合同研究会2019開催報告
全体概要
人工知能学会には,現在第1種~第3種の計24の研究会が組織されている.これらの研究会は通常は独立に運営・活動しているが,2011年に相互の活性化を図るため,一堂に会して発表を行う場を設けることになり,それ以来,発表・聴講無料の「合同研究会」を毎年秋に開催してきた.昨今の人工知能ブームの影響もあり,ここ数年は参加者数が大幅に増加しており,当初会場だった慶應義塾大学の日吉キャンパス来往舎が手狭になったため,2年前から同大学矢上キャンパスに会場を移した.11月下旬の学園祭と重なる授業がない日を開催日とすることで,10ほどの教室を使って,研究会を並行して開催している.今年は11月22日(金)と23日(土,祝)の2日間になった.今回は過去最多となる17の研究会が参加した.

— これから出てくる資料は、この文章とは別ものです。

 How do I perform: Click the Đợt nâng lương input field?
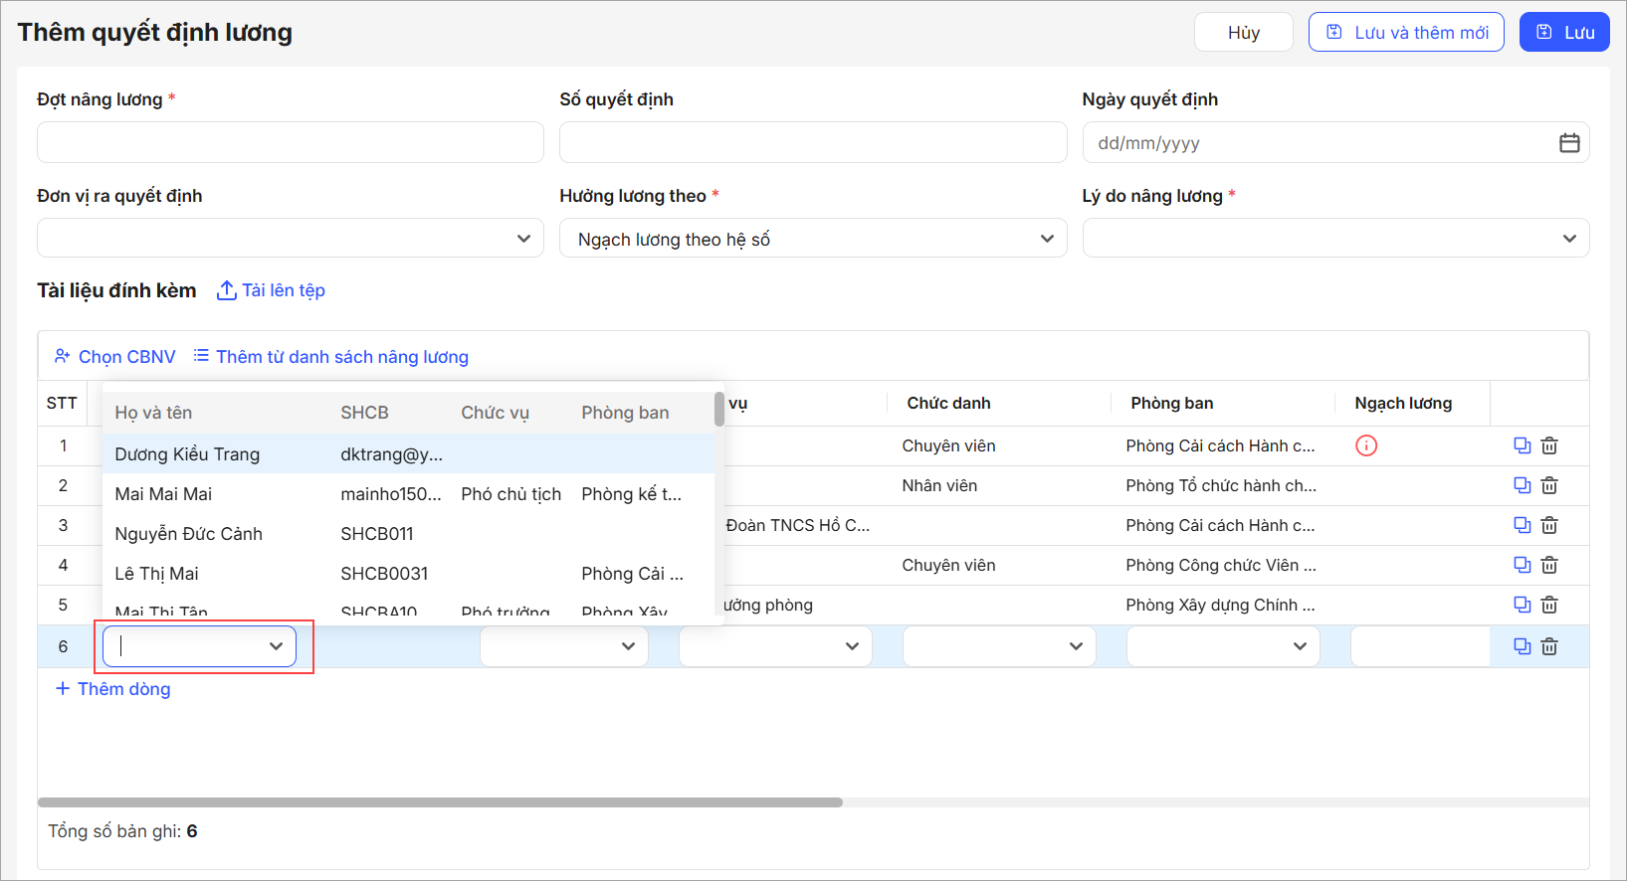[x=290, y=142]
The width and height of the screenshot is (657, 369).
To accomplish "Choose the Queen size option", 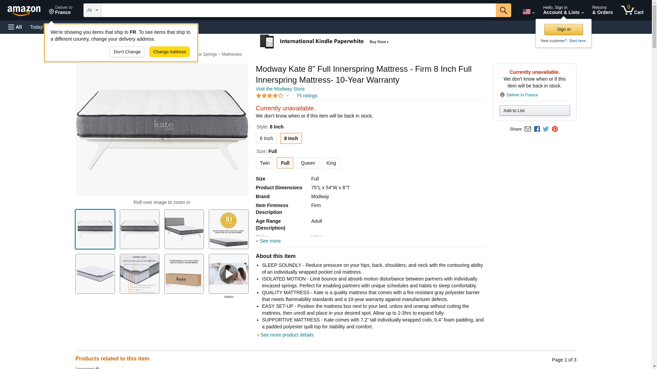I will (308, 163).
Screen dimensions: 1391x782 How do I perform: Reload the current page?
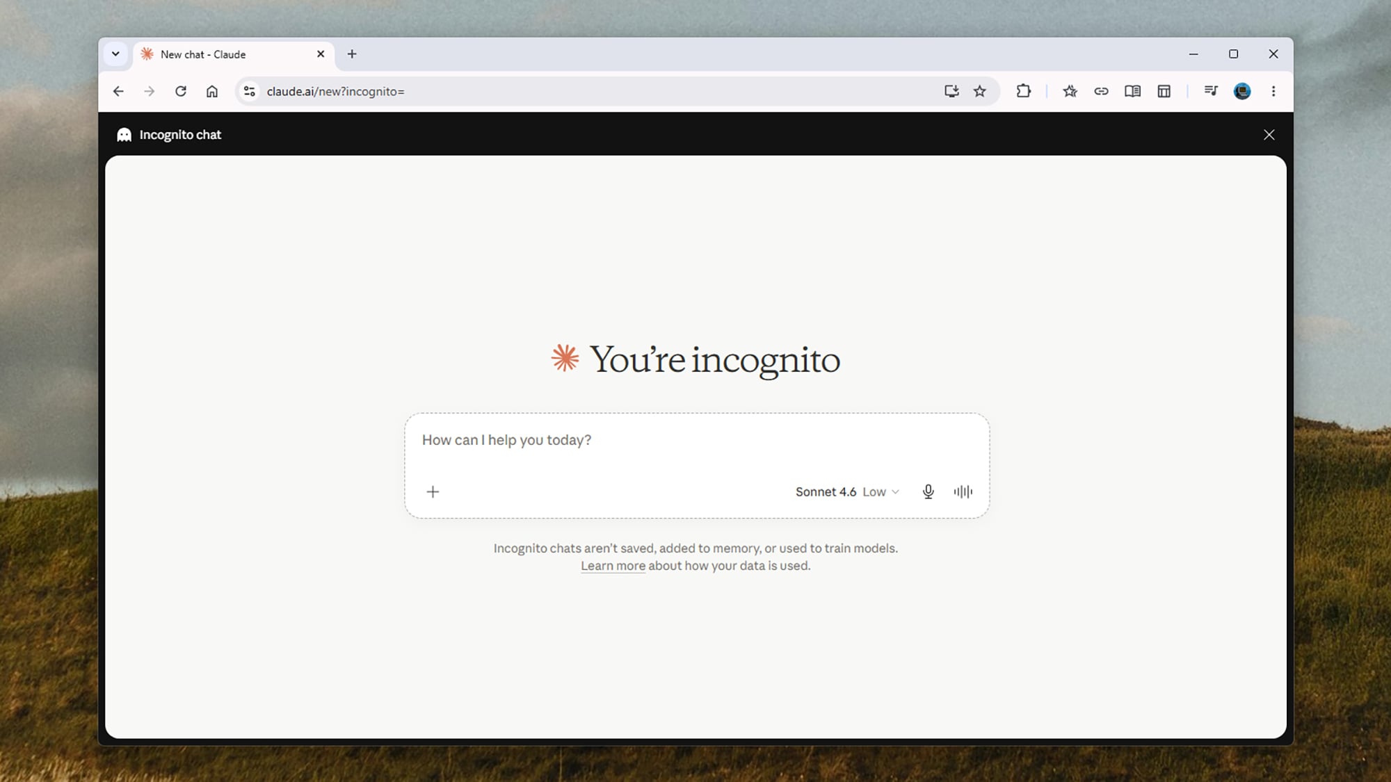[x=181, y=91]
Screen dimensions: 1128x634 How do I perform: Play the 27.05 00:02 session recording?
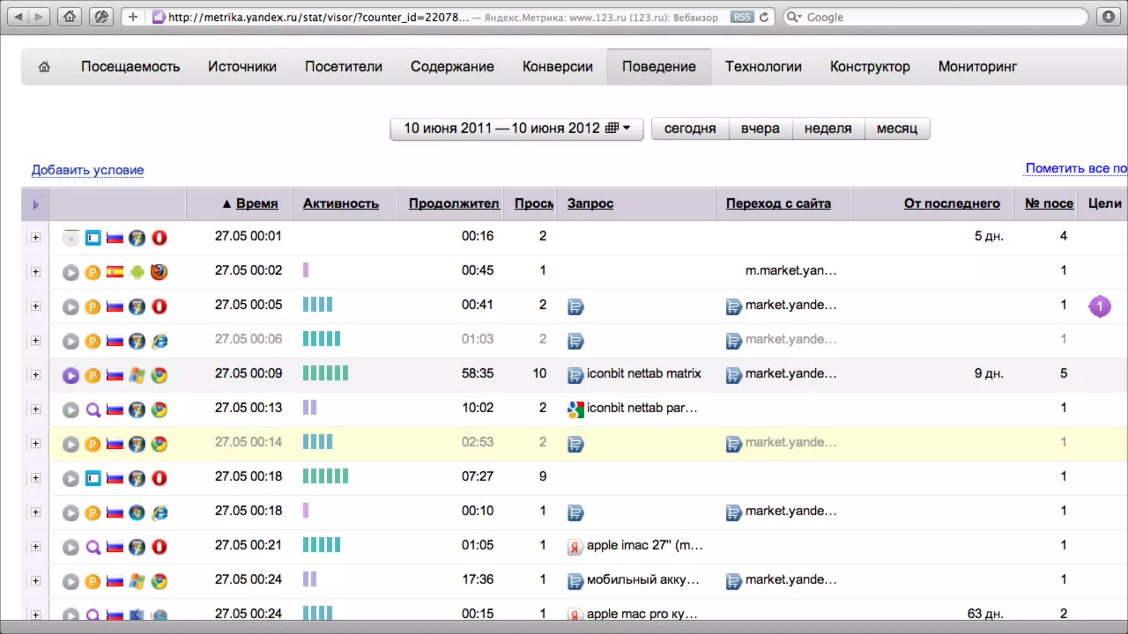tap(71, 272)
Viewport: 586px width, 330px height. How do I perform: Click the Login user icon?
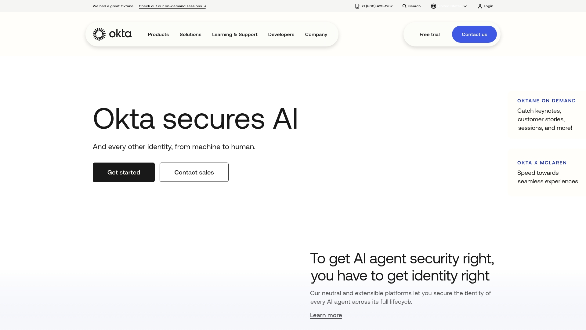(480, 6)
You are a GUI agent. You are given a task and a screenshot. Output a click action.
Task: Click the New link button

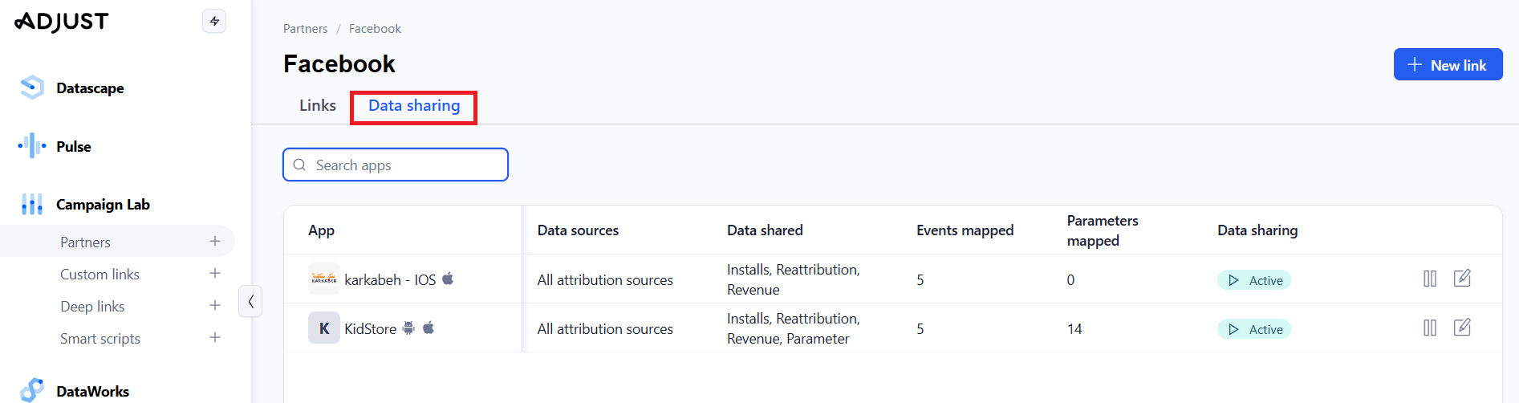pos(1448,65)
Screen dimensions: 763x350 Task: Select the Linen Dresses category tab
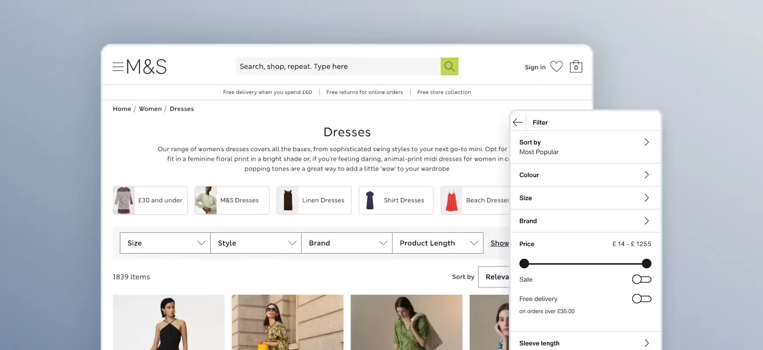click(314, 200)
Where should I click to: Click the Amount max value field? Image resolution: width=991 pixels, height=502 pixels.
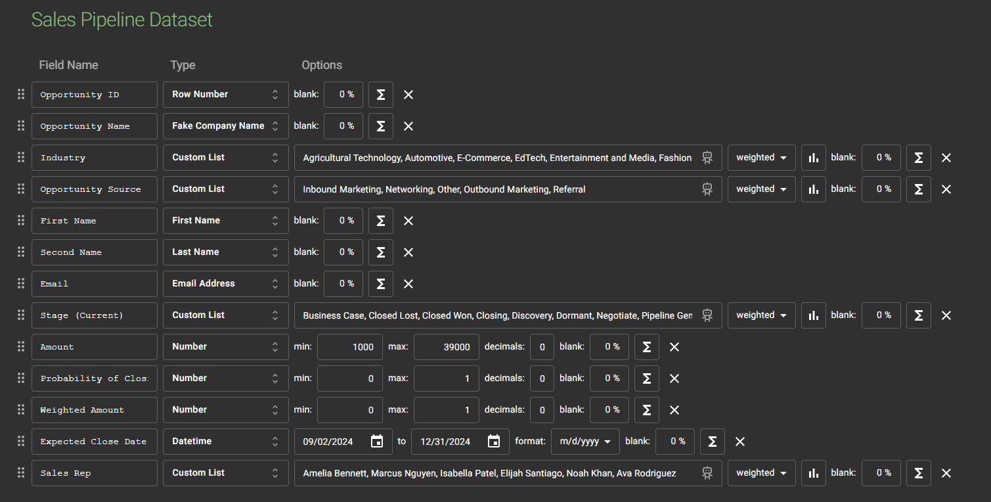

開催にあたって16社の企業様にスポンサーとしてご支援をいただいた.企業展示と広告掲載特典のあるゴールドスポンサー10社,広告掲載特典のシルバースポンサー4社にご支援いただき,このうち3社には茶菓を提供いただく冠スポンサーになっていただいた.また,今回から導入したランチョンセミナーのスポンサー2社にご支援いただいた.各スポンサー様に厚く御礼申し上げます.
企業展示
22,23日両日にわたって人工知能に関連するゴールドスポンサー企業の方々の展示ブースを設け,合同研究会参加者との交流を図っていただいた.
今回のゴールドスポンサー10社は,株式会社アイデミー様,株式会社HPCテック様,株式会社NTTデータ数理システム様,キオクシア株式会社様,クリスタルメソッド株式会社様,ソフトバンク株式会社様,日本GPUコンピューティングパートナーシップ様,富士ゼロックス株式会社様,株式会社FRONTEO様,ヤフー株式会社様であった.シルバースポンサー4社は株式会社クレスコ様,株式会社サン・フレア様,株式会社とめ研究所様,パナソニック株式会社様で,茶菓スポンサー3社は株式会社クレスコ様,株式会社サン・フレア様,パナソニック株式会社様であった.ランチョンセミナースポンサー2社は株式会社アイデミー様,クリスタルメソッド株式会社様であった.
ランチョンセミナー
今回から始めた企画としてスポンサーを募ってのランチョンセミナーを両日開催した.どちらの日も満席となる盛況となった.
共同企画
ここ数年は合同研究会の合同企画として,開催日の午後早い時間帯に招待講演を実施してきたが,今年の第1日目は従来通り招待講演,第2日目は特別企画として「AI ELSI賞表彰式および倫理委員会企画招待講演」となった.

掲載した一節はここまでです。